Maine Chief Shouts for Joy After Getting Grant for Air Packs
Source Sun Journal, Lewiston, Maine
ANDOVER, Maine -- Fire Chief Robert Dixon shouted for joy Monday afternoon on suddenly learning his department was awarded more than $146,000 for new air-packs.
"Wahoo! Wow!" Dixon said of the $146,300 grant from the U.S. Department of Homeland Security's Assistance to Firefighters Grant Program, or FIRE Act.
His father, retired Andover fire Chief Ken Dixon, wrote the grant application.
Andover's share is a 5 percent match, which is $7,000 and change, Ken Dixon, said. He believes the matching funds will come from the Fire Department budget.
"It's going to replace what we currently have, and it's going to allow us to better work with the River Valley, because we'll be getting the same kind that Rumford has," Rob Dixon said.
"So when Rumford comes to Andover, now they can wear our packs, because they're the same."
Ken Dixon said the grant will buy 20 to 22 new self-contained breathing apparatuses, enabling Andover to continue operating its Fire Department.
He said the department got some new SCBA equipment about 20 years ago that were made by Kearns.
Since then, the manufacturers of those apparatuses have gone out of business. Some air bottles had a 20-year life span and are starting to run out, but the bottles with the initial 15-year span are already gone.
Additionally, the National Institute for Occupational Safety and Health discontinued its certification of the old SCBAs.
"So, it basically put us out of business," Ken Dixon said.
Without certified air gear, they couldn't enter burning buildings to rescue people or go inside to extinguish fires.
Last year, the Department of Homeland Security denied Ken Dixon's first grant-writing attempt to get new SCBAs for Andover.
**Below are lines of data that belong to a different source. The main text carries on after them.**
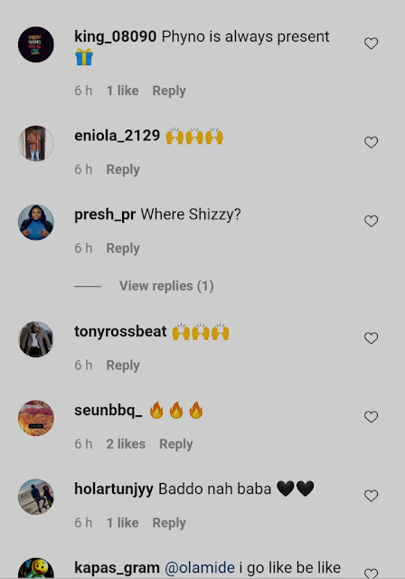Open the @olamide mention link
Image resolution: width=405 pixels, height=579 pixels.
click(x=200, y=567)
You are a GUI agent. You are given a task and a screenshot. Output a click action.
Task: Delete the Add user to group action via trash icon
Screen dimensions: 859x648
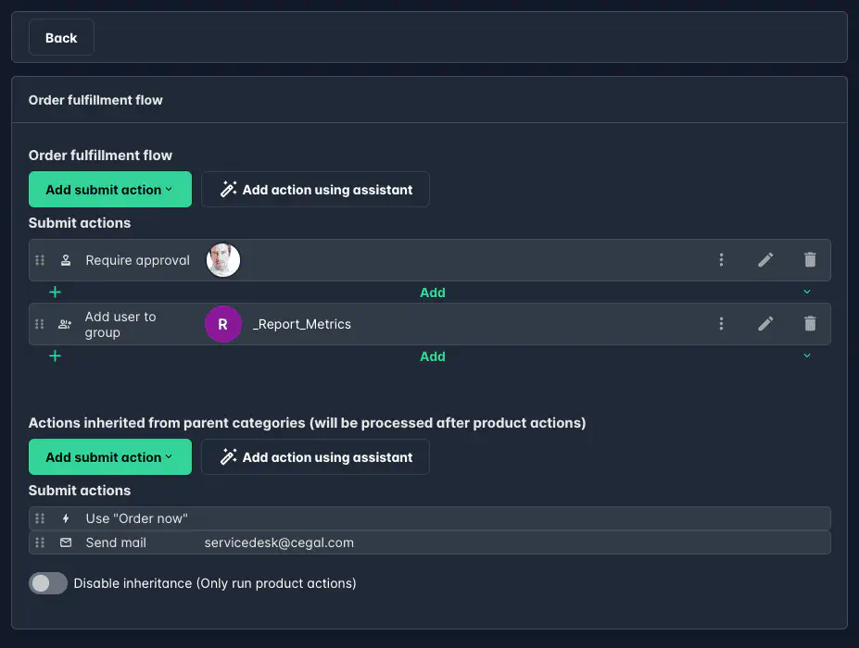click(x=810, y=324)
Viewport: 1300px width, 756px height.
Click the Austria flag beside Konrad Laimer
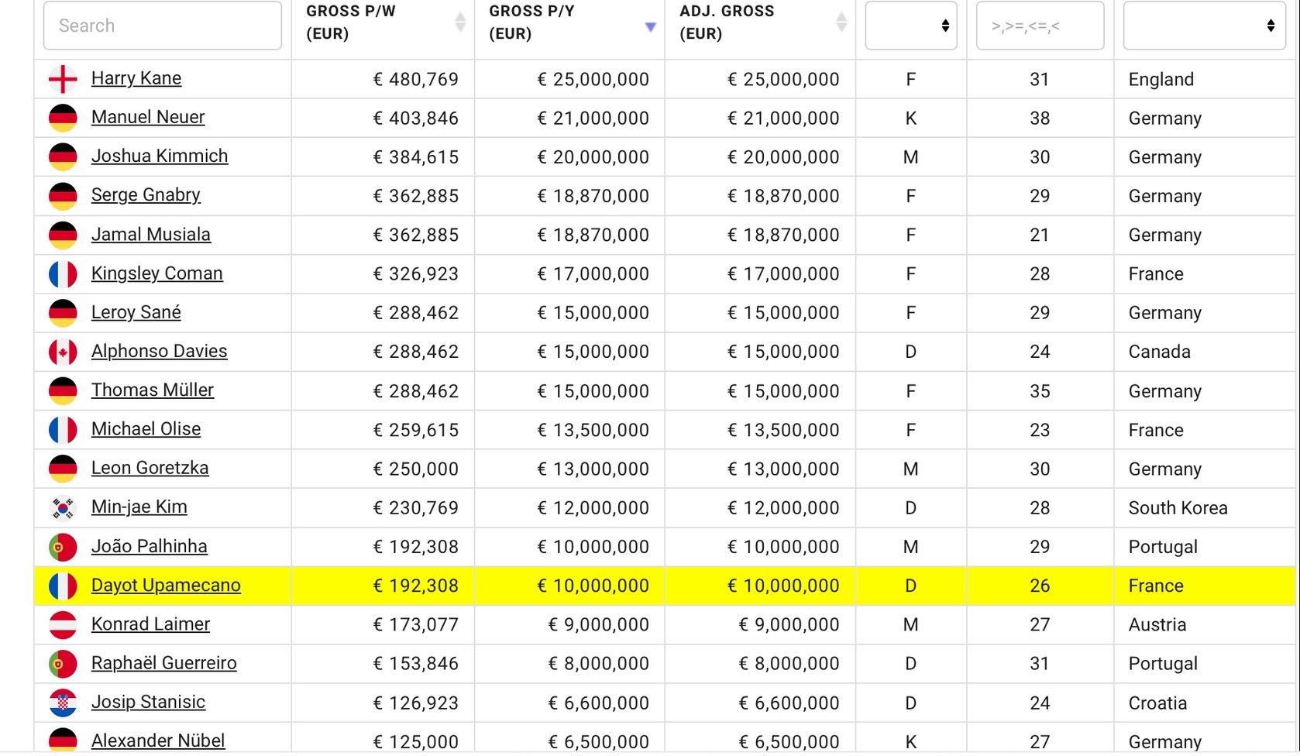coord(63,625)
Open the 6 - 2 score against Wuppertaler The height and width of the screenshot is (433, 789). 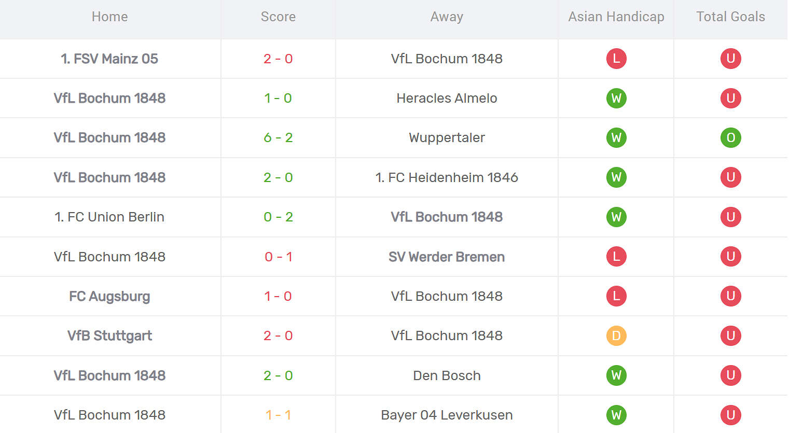278,137
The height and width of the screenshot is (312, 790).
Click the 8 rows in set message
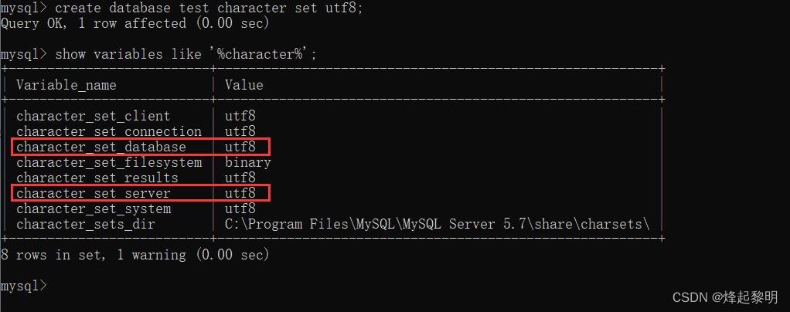[x=135, y=255]
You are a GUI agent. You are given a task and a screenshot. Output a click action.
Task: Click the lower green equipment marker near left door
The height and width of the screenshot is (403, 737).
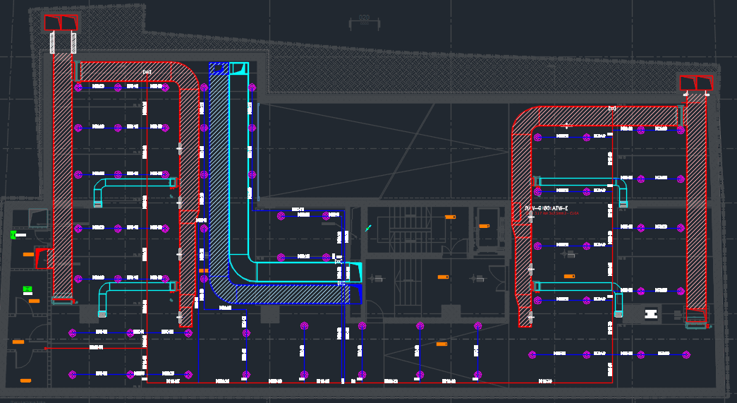28,289
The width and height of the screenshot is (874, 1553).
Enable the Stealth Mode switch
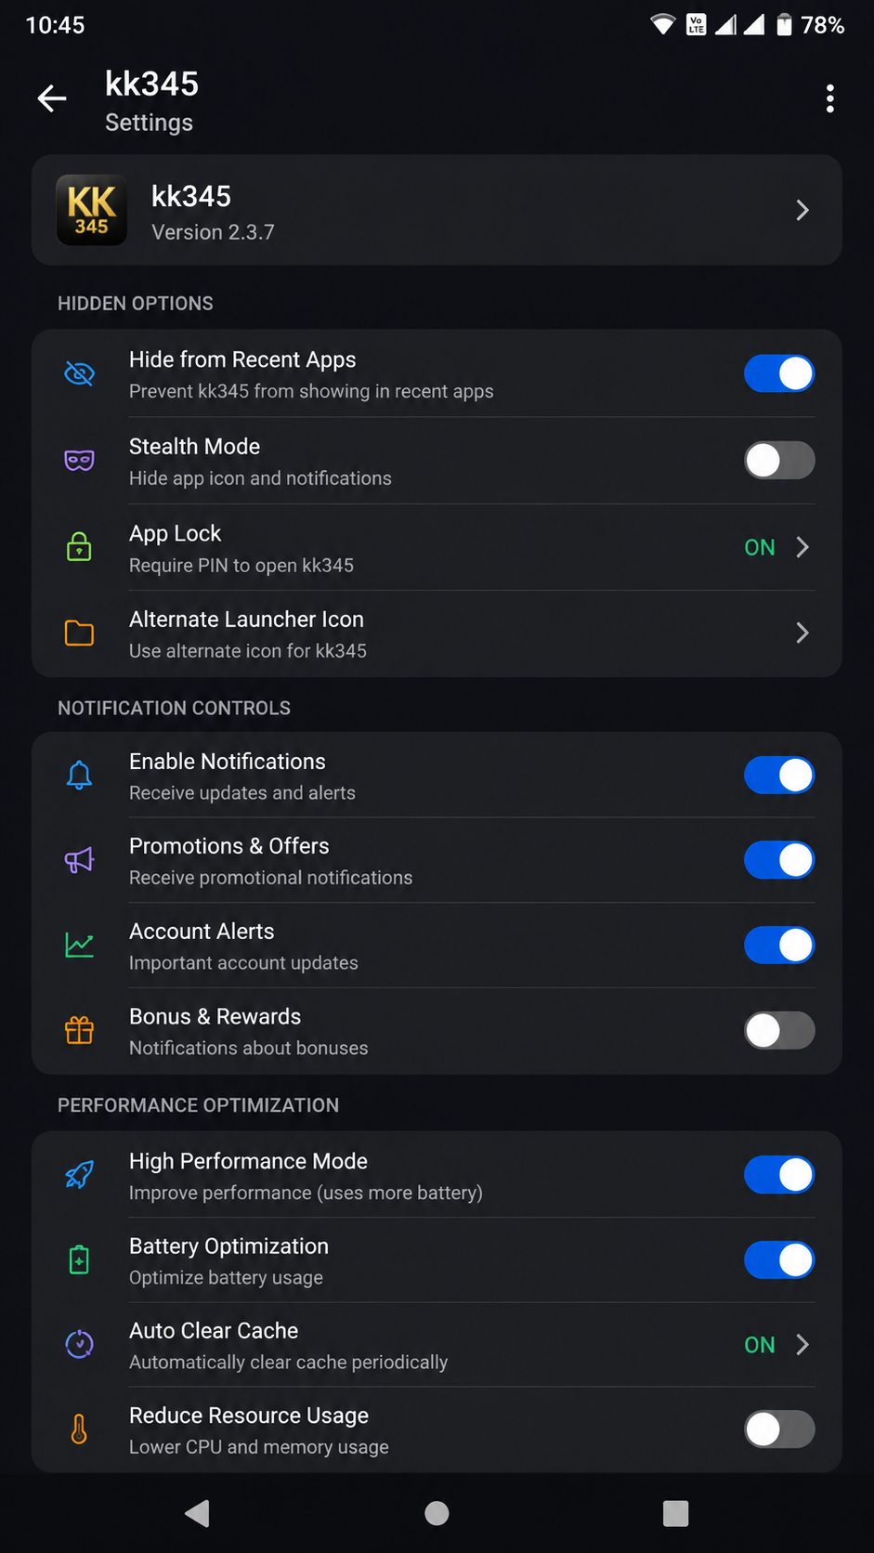[x=779, y=461]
"I think they ran out of money before they got to me," he said. "But this year, I tried again and it's right at the top of the list, so good! Outstanding!
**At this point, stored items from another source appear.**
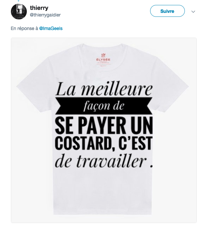This screenshot has height=227, width=207.
Task: Click the 'La meilleure' cursive text
Action: 104,89
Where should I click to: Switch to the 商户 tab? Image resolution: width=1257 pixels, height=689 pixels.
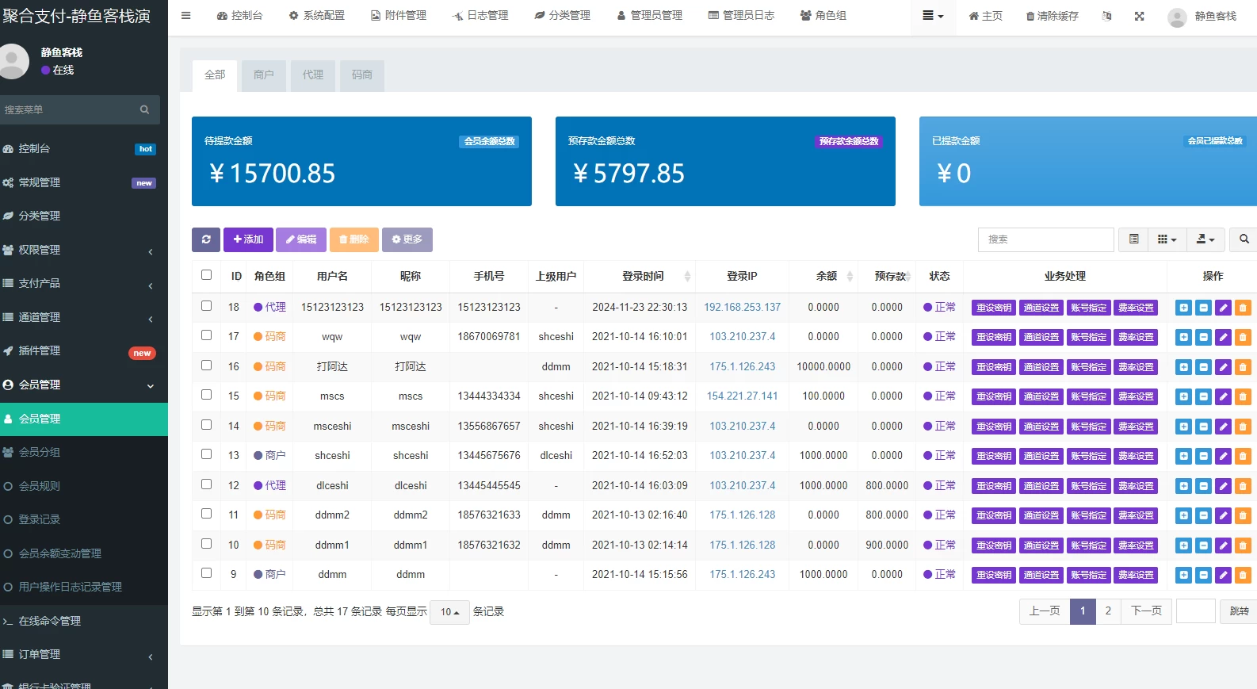pyautogui.click(x=264, y=75)

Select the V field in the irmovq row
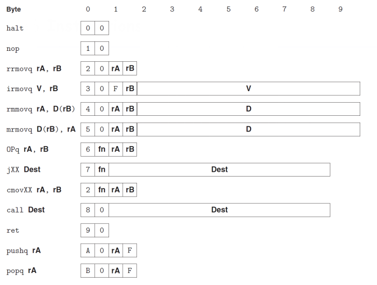(249, 89)
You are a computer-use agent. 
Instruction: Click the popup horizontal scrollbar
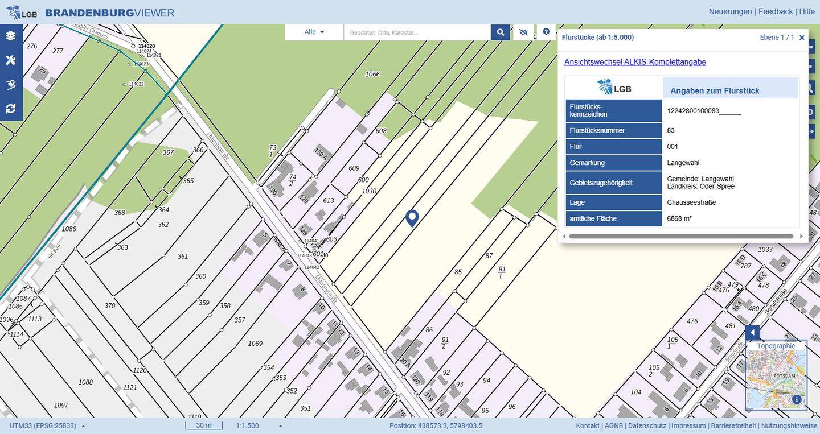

"Because if we hadn't got that (grant), we'd have probably been out of business, because there's nobody servicing them and you can't buy spare bottles for them or anything else," Ken Dixon said.
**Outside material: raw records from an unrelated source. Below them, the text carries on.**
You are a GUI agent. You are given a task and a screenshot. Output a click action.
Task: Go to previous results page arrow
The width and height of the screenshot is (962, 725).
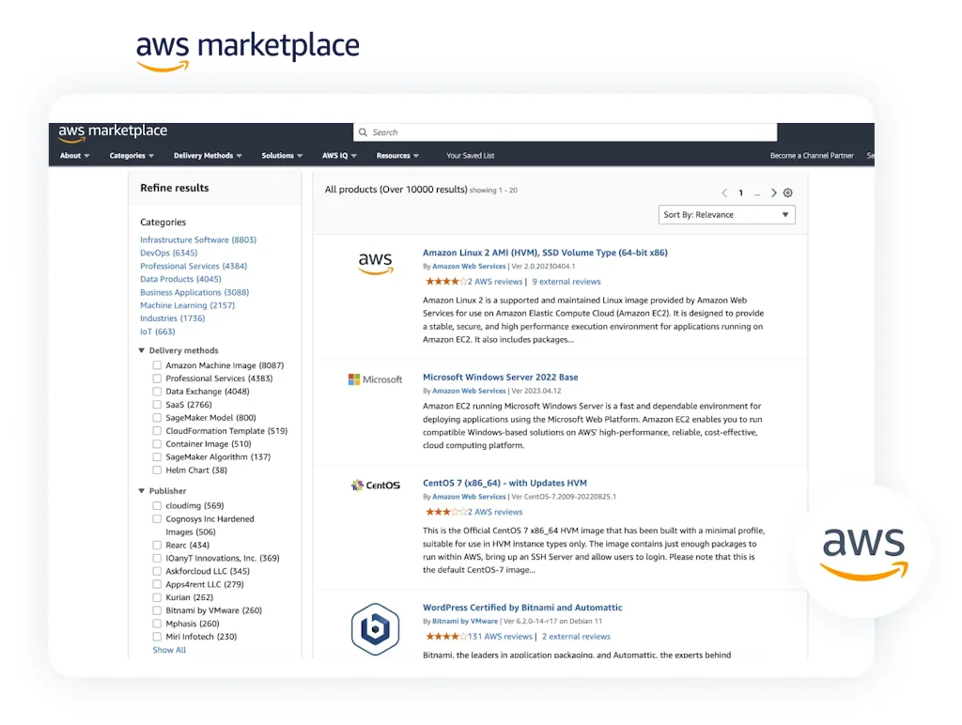[x=724, y=193]
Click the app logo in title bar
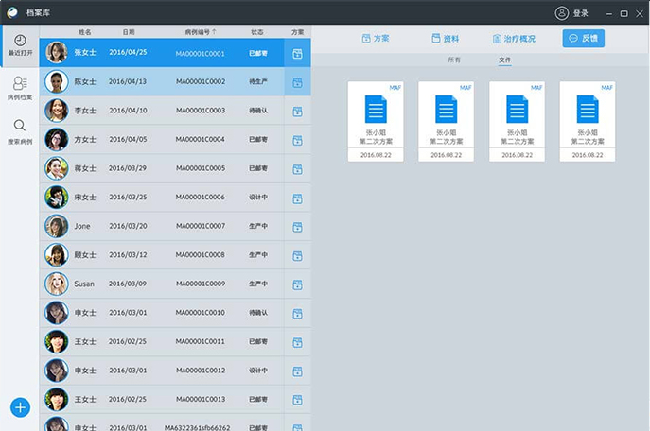 click(x=13, y=13)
"We're starting to run out of bottles, so we'd be standing on the street, because there wouldn't be any internal stuff."
Ken Dixon, who retired three years ago, still volunteers and writes grants for the department.
On Monday afternoon, the Dixons reacted with surprise after learning that U.S. Sen. Susan Collins alerted Maine media about the award via email.
Normally, they said the Department of Homeland Security notifies department officials by email to learn if they'll accept an awarded grant. That didn't happen this time.
Collins is the ranking member of the Senate Homeland Security Committee. She's also the founder and co-chair of the Congressional Fire Services Caucus, helped create the Assistance to Firefighters Grant Program, and is fighting to continue it.
"These grants are awarded to fire departments across the United States to increase the effectiveness of firefighting operations, firefighter health and safety programs, emergency medical service programs, Fire Prevention and Safety programs, and to purchase new fire equipment," she said.
Ken Dixon said he thought the Department of Homeland Security wasn't going to OK his second attempt, because he'd also written a simultaneous grant application for a quick attack/brush truck.
"The truck got shot down real quick," he said. "We really need it to get into the Surplus areas where they don't have nice paved roads and everything.
"We're getting a lot of places set back off the road now, like the Poland Subdivision and some of these other places up in Sawyer Notch and you really don't want to take a $300,000 truck up," he said.
A brush truck, he added, would be good for woods fires and getting to backcountry structure fires.